Nevertheless, German authority figures have called for calm, dismissed criticism, and even joined in with attempts to blame the AfD for the attack, allegedly by a virulently anti-German migrant. Holger Münch, the head of federal criminal police, said the warnings received by the security services in the years leading up to the attack hadn’t been specific enough to act on.
He told broadcaster ZDF: “The man also published a huge number of posts on the internet. He also had contact with various authorities, made insults and even threats. However, he was not known to have committed acts of violence. We have a completely atypical pattern here. We must now analyse this calmly.”
As recently as August, al-Abdulmohsen had written on social media: “If Germany wants war, we will have it … we will slaughter them”.
The AfD have denied widespread claims in the media and left-wing political circles that suspect al-Abdulmohsen was a devoted supporter of their party, a curious contradiction given his alleged hatred for Germany and Germans appears incompatible with adherence to a German nationalist group. Nevertheless, there is at least evidence of a professed opposition to Islam and the Islamification of German in common.
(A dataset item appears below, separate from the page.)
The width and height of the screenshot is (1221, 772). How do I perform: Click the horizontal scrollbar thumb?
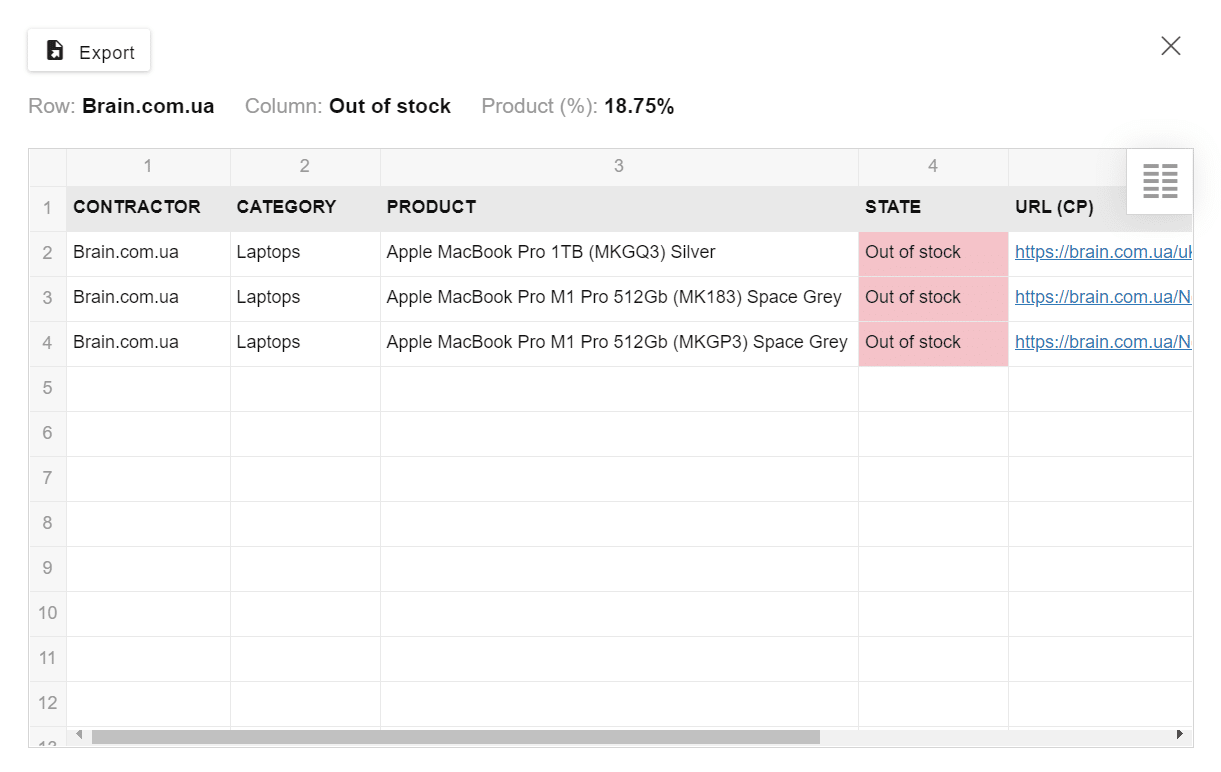(455, 736)
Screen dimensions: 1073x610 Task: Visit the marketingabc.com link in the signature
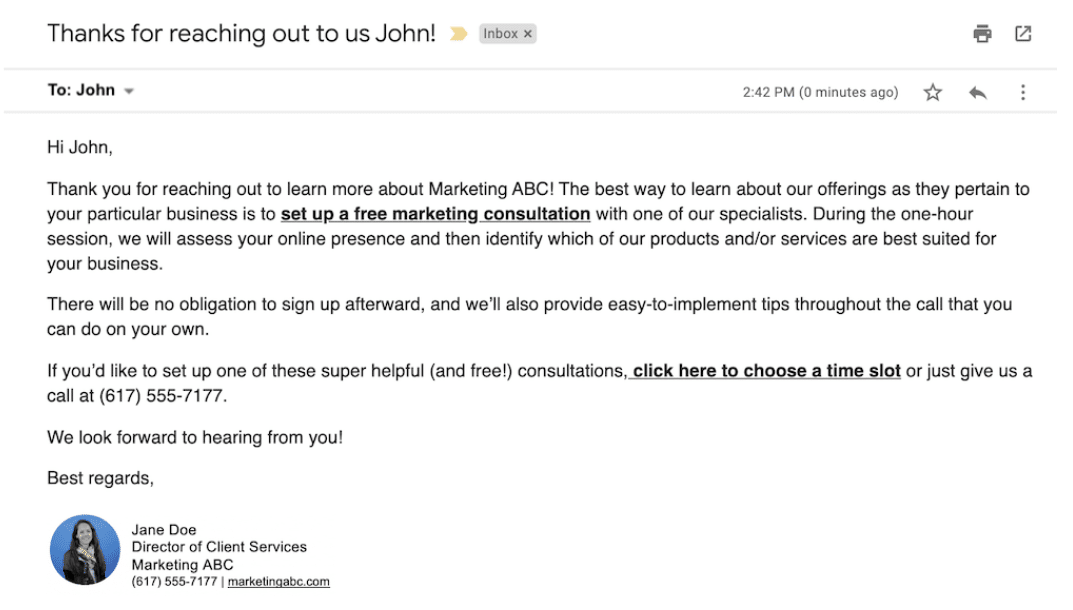pyautogui.click(x=277, y=582)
Speaking at the Magdeburg protest on Monday night, AfD Member of parliament Matthias Büttner said of these claims: “At no point did we have any contact with this man… He never attended any of our events. He was completely unknown to us until the day of this horrible attack”. Büttner said attempts to link the alleged attacker with the populists was a bid to smear the party by the legacy media ahead of Germany’s forthcoming snap election.
Attendees of the rally chanted “deport, deport, deport”.
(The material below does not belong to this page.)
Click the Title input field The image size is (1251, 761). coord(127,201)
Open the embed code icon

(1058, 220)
Speaking at the same ‘United in Mourning for a Secure Future’ event, AfD leader Alice Weidel demanded “real clarification” about the circumstances leading up to the attack and improvements to ensure nothing like it can ever happen again. She said: “Anyone who despises — even kills — the citizens of the country that grants him asylum, who despises everything we stand for, everything we love, does not belong with us… We want something to finally change in this country and that we never again have to mourn with a mother who lost her son in such a senseless and brutal way.”
She further suggested the attacker may have been a crypto-Islamist. Weidel called the killings: “a crime beyond the imagination of everyone here; a crime by an Islamist full of hatred against everything that makes us human — against us as people, against us as Germans, against us as Christians”.